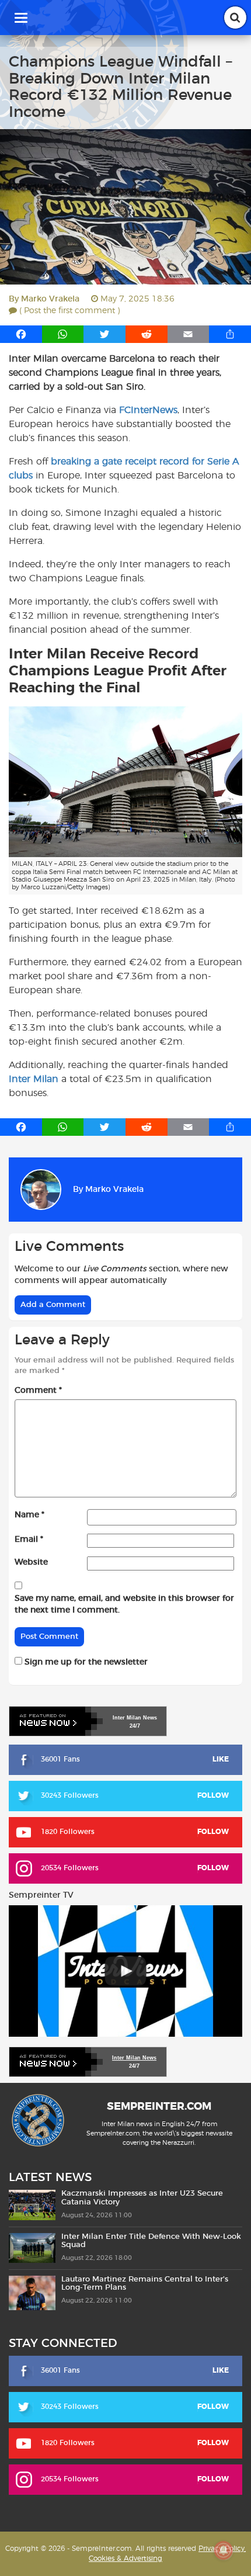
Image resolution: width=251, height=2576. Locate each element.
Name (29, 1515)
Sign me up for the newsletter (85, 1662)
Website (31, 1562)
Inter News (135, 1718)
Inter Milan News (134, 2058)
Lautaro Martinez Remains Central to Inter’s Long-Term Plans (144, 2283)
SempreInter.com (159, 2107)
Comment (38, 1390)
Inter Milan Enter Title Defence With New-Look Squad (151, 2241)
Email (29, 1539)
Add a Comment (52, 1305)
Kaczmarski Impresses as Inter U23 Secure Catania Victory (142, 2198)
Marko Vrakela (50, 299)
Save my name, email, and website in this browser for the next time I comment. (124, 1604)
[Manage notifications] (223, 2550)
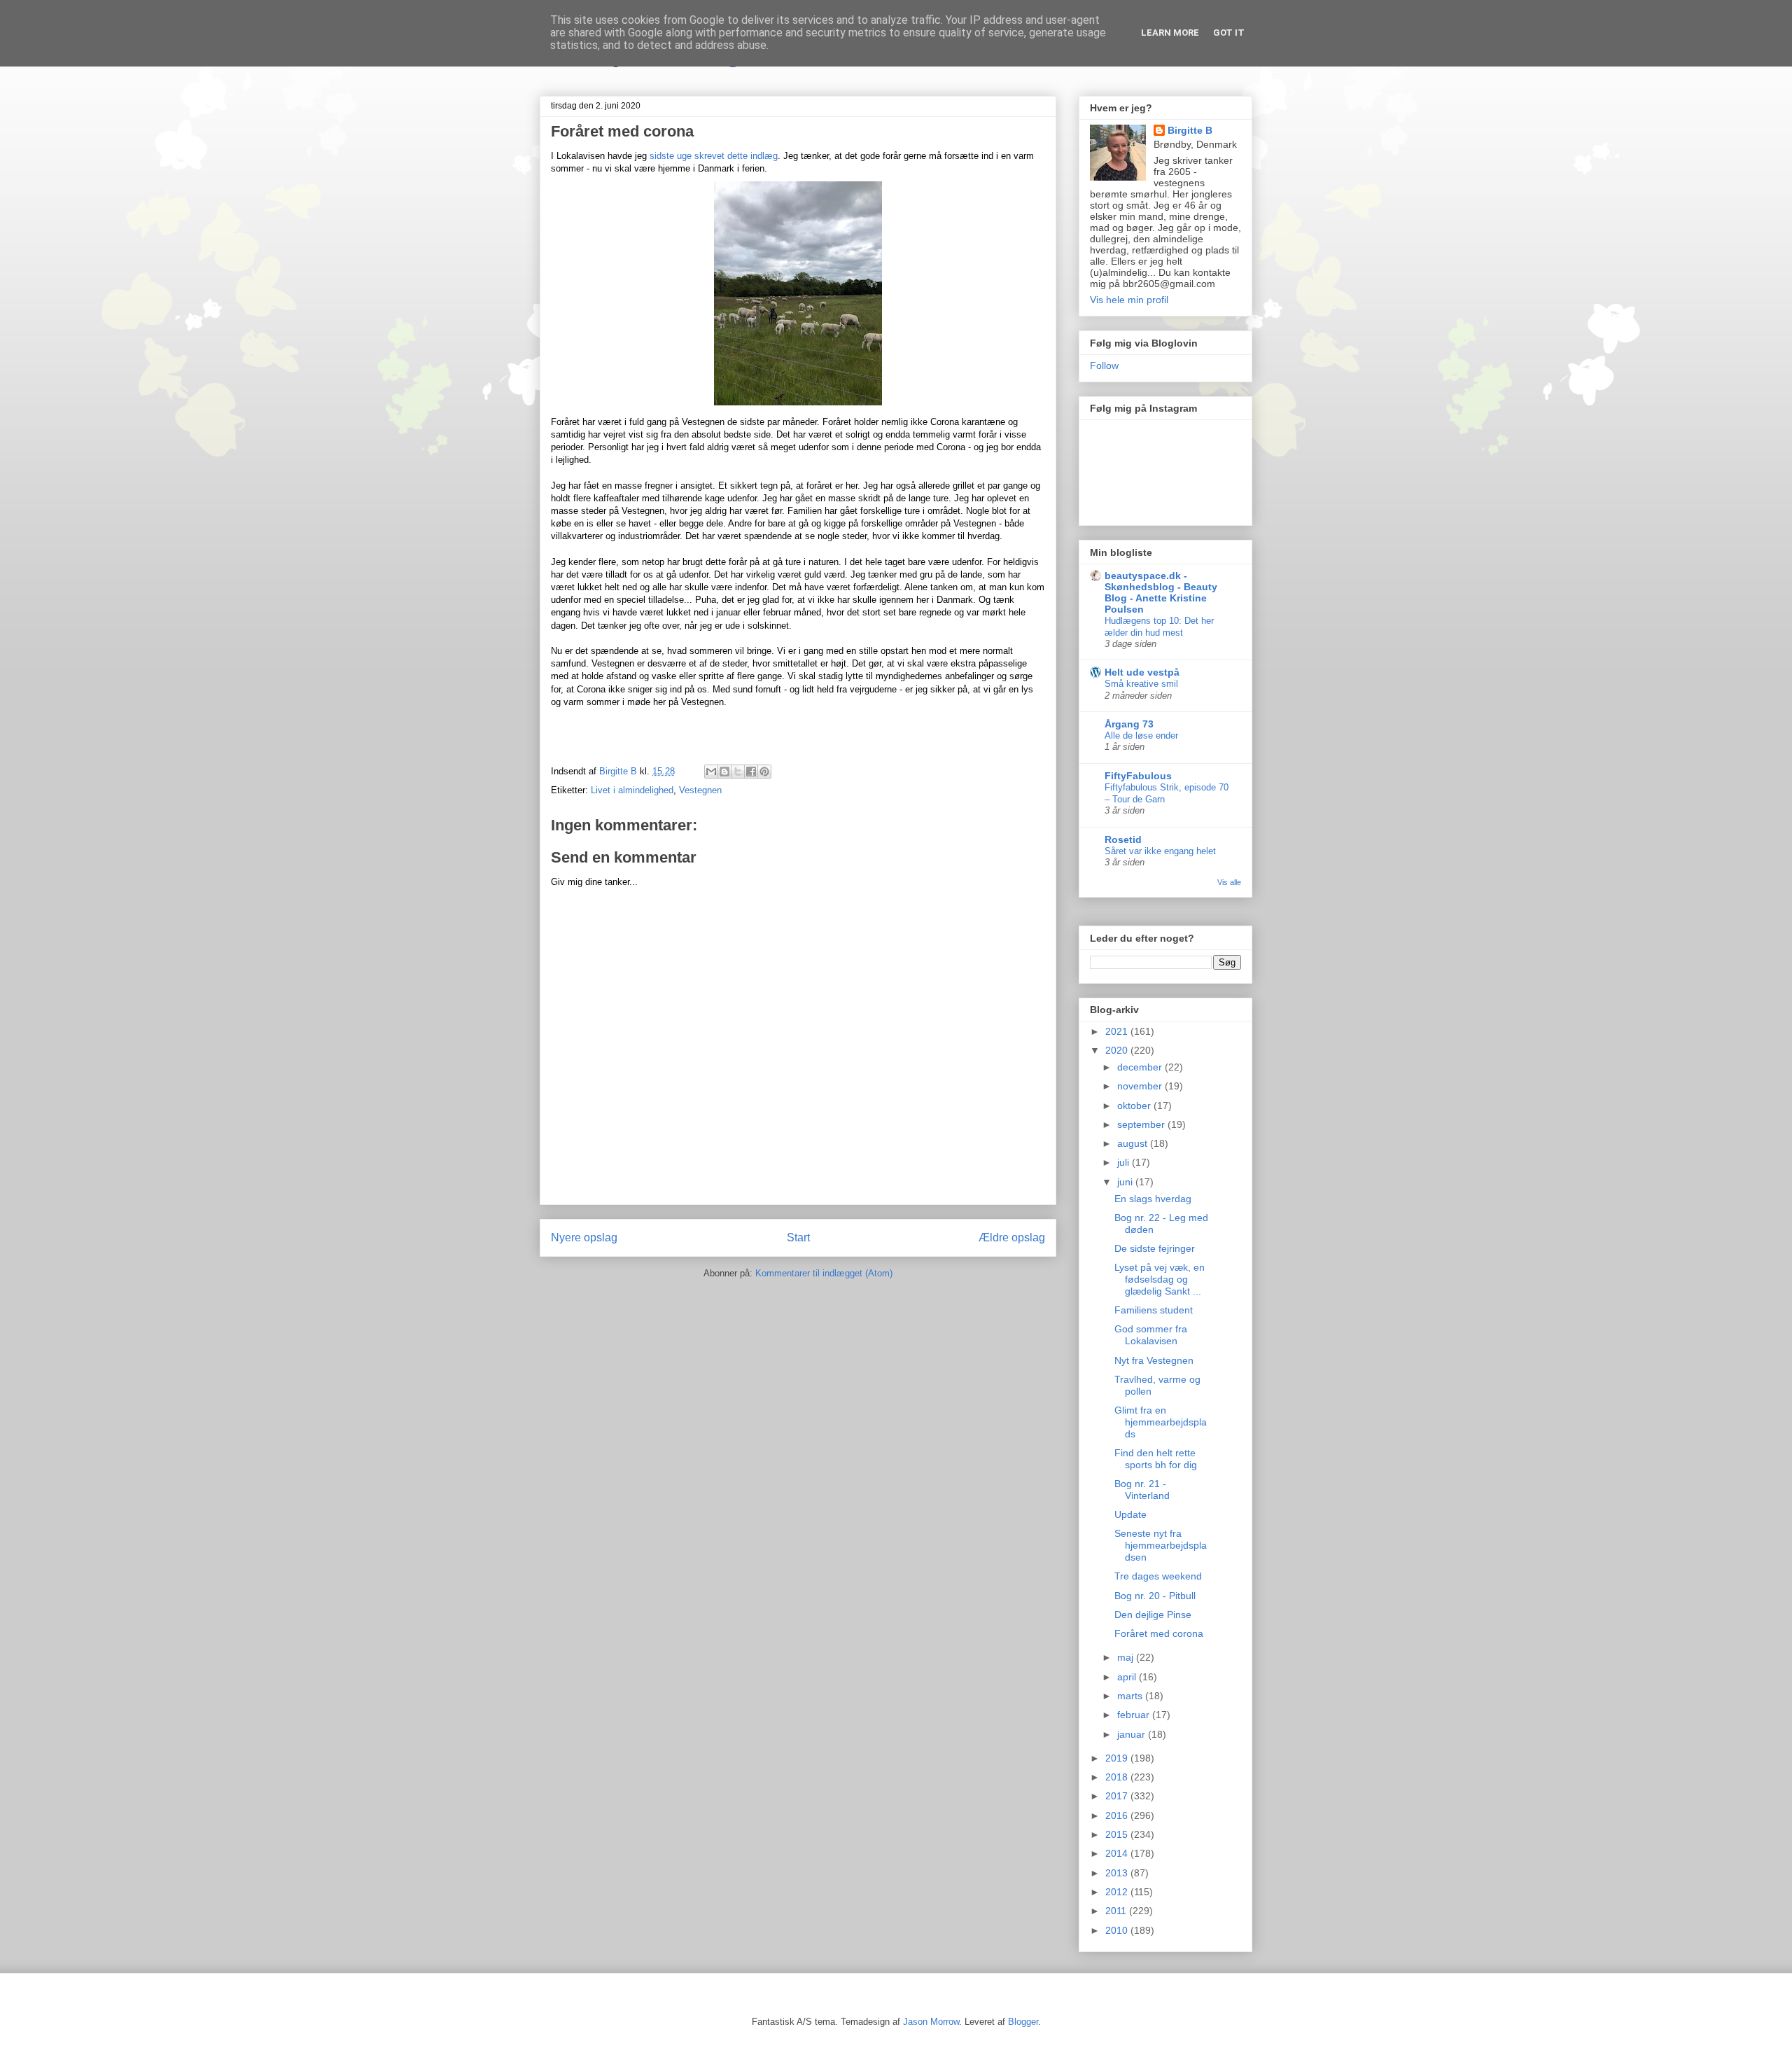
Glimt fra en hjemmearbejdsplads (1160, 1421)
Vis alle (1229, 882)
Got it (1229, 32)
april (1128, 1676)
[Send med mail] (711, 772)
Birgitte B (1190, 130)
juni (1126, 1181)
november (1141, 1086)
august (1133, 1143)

========================================

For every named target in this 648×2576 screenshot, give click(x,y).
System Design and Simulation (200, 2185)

========================================

** What you have to do **
Copy the lines above exactly. Start with the line containing "Image resolution: width=251, height=2576.", end with the line containing "Comment (38, 1390)", and include both.

** Your response **
Image resolution: width=251, height=2576. Locate each element.
Name (29, 1515)
Sign me up for the newsletter (85, 1662)
Website (31, 1562)
Inter News (135, 1718)
Inter Milan News (134, 2058)
Lautaro Martinez Remains Central to Inter’s Long-Term Plans (144, 2283)
SempreInter.com (159, 2107)
Comment (38, 1390)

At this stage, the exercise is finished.